The move will come as no surprise to observers, with the company’s CEO and chief financial officer both jumping ship in December 2023. That same month saw the biotech turn down the chance to be bought out by Concentra Biosciences, which LianBio’s board viewed as undervaluing the company.

Instead, the Shanghai-headquartered biotech announced this morning that it will begin the process of winding down operations “immediately,” at the same time looking to sell off its remaining assets. Both the end of operations and the asset sales are expected to be completed by the end of the year.

The dissolution of the company isn’t expected until closer to 2027, however.

LianBio has already been emptying its stable, selling the China rights to the blockbuster cardio drug mavacamten to Bristol Myers Squibb in October and handing over its rights to a radioenhancer called NBTXR3 to Johnson & Johnson in December.

The profits from any sales of the company’s leftover assets will be distributed among LianBio’s shareholders before the biotech is dissolved. “However, there is no guarantee that any shareholder’s original investment, or any material amount, will be recovered,” the company pointed out in the Feb. 13 release.

By the end of March, the biotech also expects to have laid off 50 full-time employees—half of its staff —with “additional workforce reductions” due to occur during the year.

“The company will maintain a core group of employees necessary to implement an orderly wind down of the company and support its efforts to maximize the value of the company’s remaining business and assets,” LianBio added.

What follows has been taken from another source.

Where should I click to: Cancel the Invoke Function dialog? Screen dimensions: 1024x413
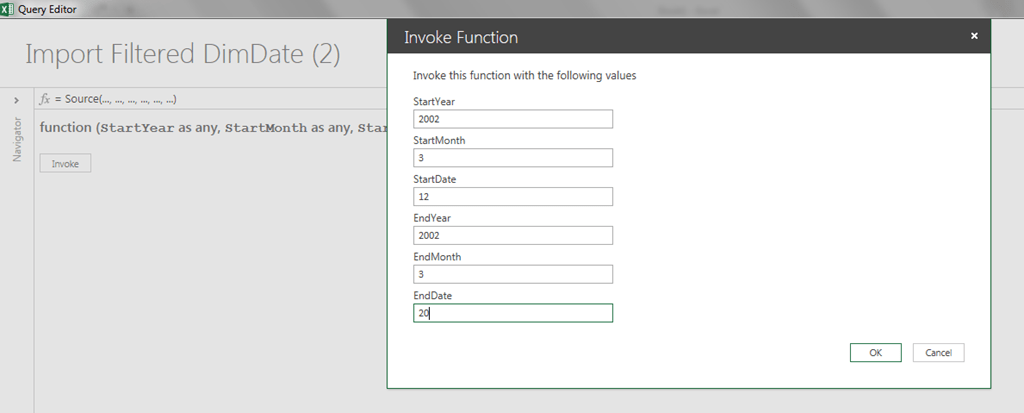(938, 352)
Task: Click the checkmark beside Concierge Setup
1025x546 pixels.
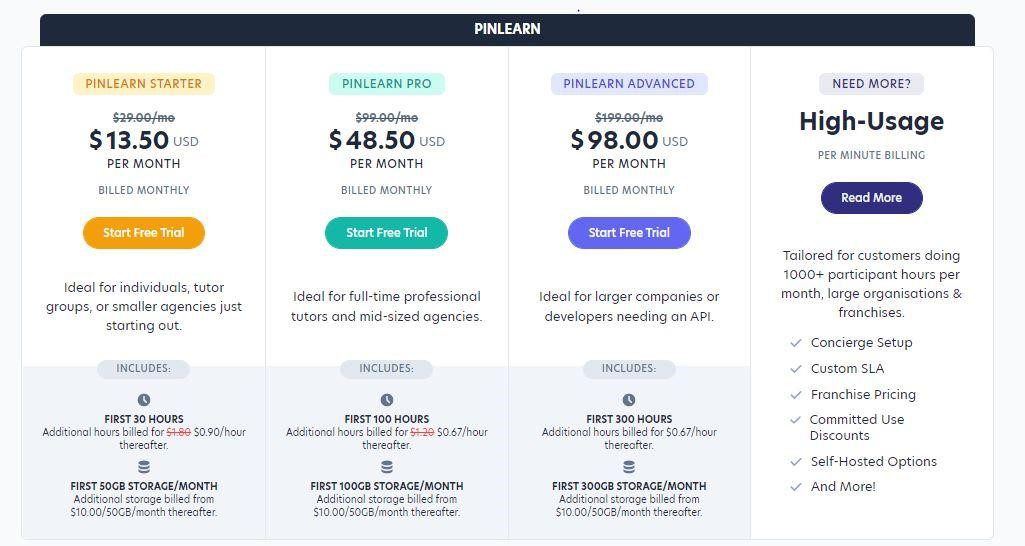Action: coord(796,343)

The biotech expects to delist shares from the Nasdaq around March 18, not long after handing out $528 million as a special cash dividend to holders of the company’s American depository shares

LianBio ended September with $252.2 million in cash and equivalents. A month later, the company used the announcement of the sale of the mavacamten rights to BMS to reveal it had launched a “comprehensive strategic review” of the business but gave no other clues to the rationale behind the decision.

Earlier this month, small drug discovery biotech Vyant Bio revealed it was also taking steps to wind down operations, including reducing its workforce, pursuing strategic alternatives and saying goodbye to CEO John Roberts.